━━ SEITENTEXT

Das Auskunfts- und Fragerecht der Aktionäre soll nach dem Regierungsentwurf ebenfalls deutlich erweitert werden. Zwar kann in der Einberufung bestimmt werden, dass Fragen bis spätestens drei Tage vor der Versammlung elektronisch einzureichen sind. Anders als das COVID-19-Gesetz verpflichtet der Regierungsentwurf die Verwaltung aber, diese Fragen bis spätestens einen Tag vor der Versammlung auch zu beantworten und den Aktionären zugänglich zu machen. Fragen, die bereits im Vorfeld der Versammlung auf der Internetseite der Gesellschaft zugänglich gemacht und beantwortet worden sind, muss der Vorstand in der Hauptversammlung nicht nochmals beantworten. Diese scheinbare Erleichterung wird jedoch durch das neu eingeführte Nachfragerecht stark relativiert. Dieses Nachfragerecht bezieht sich auf alle vorab eingereichten Fragen, auf alle vorab oder in der Versammlung gegebenen Antworten sowie auf Fragen, die erst in den Redebeiträgen der Aktionäre gestellt werden. Zur Nachfrage berechtigt ist nicht nur der Aktionär, der die Frage gestellt hat, sondern jeder Aktionär bezüglich aller gestellter Fragen und aller diesbezüglicher Antworten.

━━━━
━━ BEREITGESTELLTE DATEN

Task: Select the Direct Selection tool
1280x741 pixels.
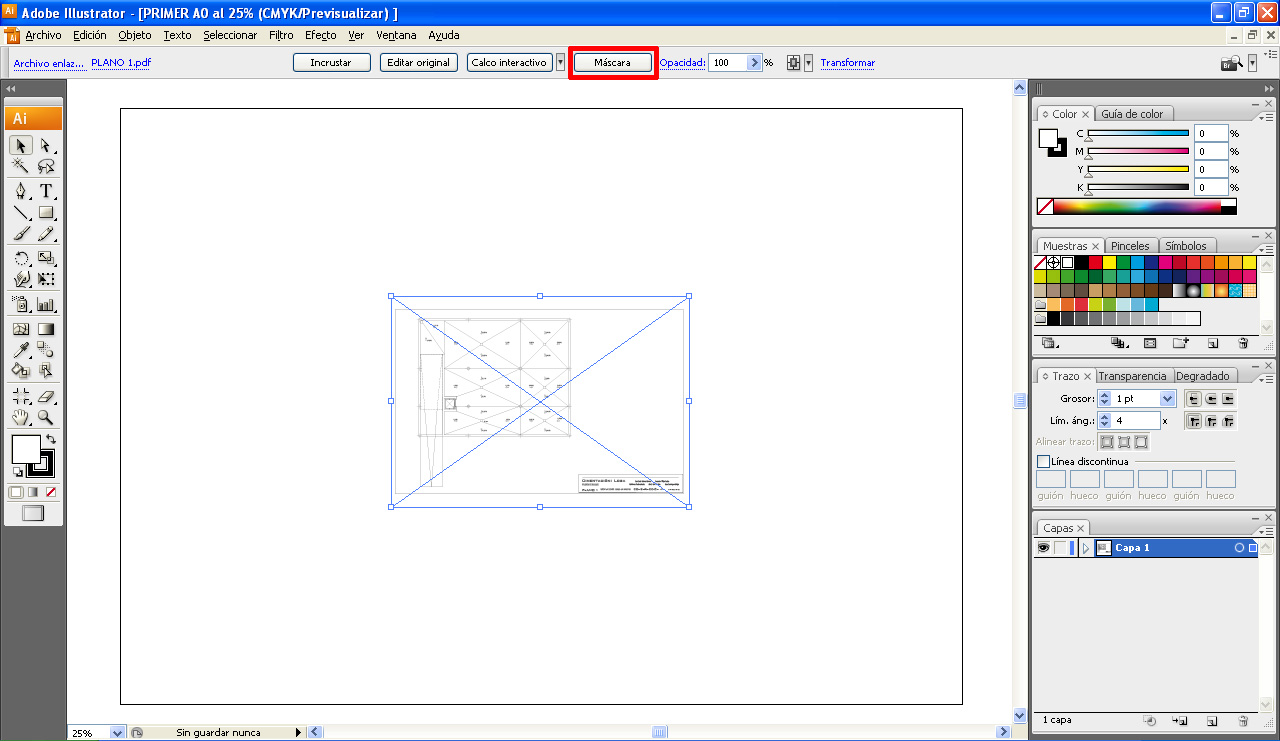Action: coord(44,146)
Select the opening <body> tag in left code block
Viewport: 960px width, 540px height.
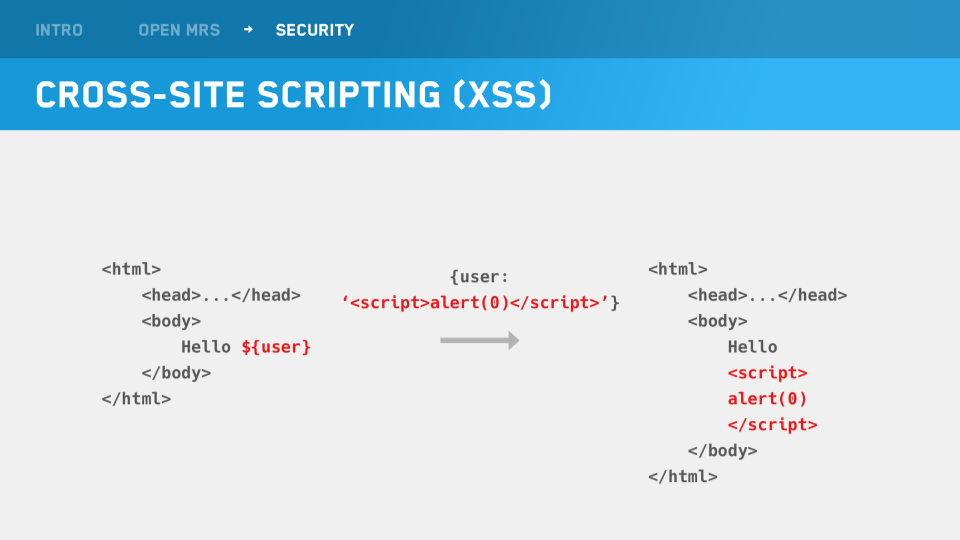(x=171, y=321)
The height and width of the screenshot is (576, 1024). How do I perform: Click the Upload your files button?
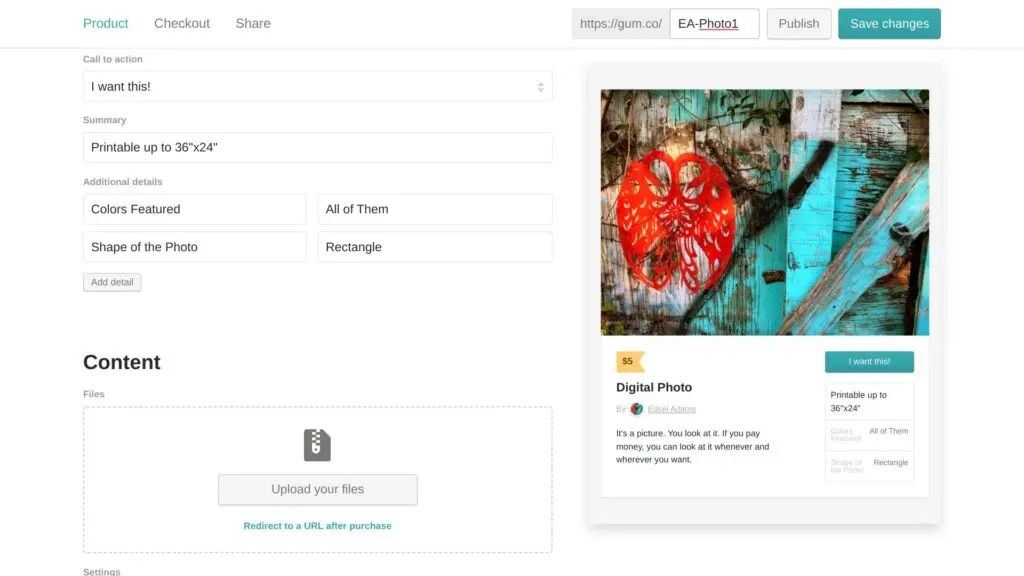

━━━━

* DIE AUFGABE: Bis wann muss die Verwaltung laut Seitentext vorab eingereichte Fragen beantworten und den Aktionären zugänglich machen? Die Einträge stehen in keinem Zusammenhang mit dem Seitentext.

* ERGEBNIS: Bis spätestens einen Tag vor der Versammlung.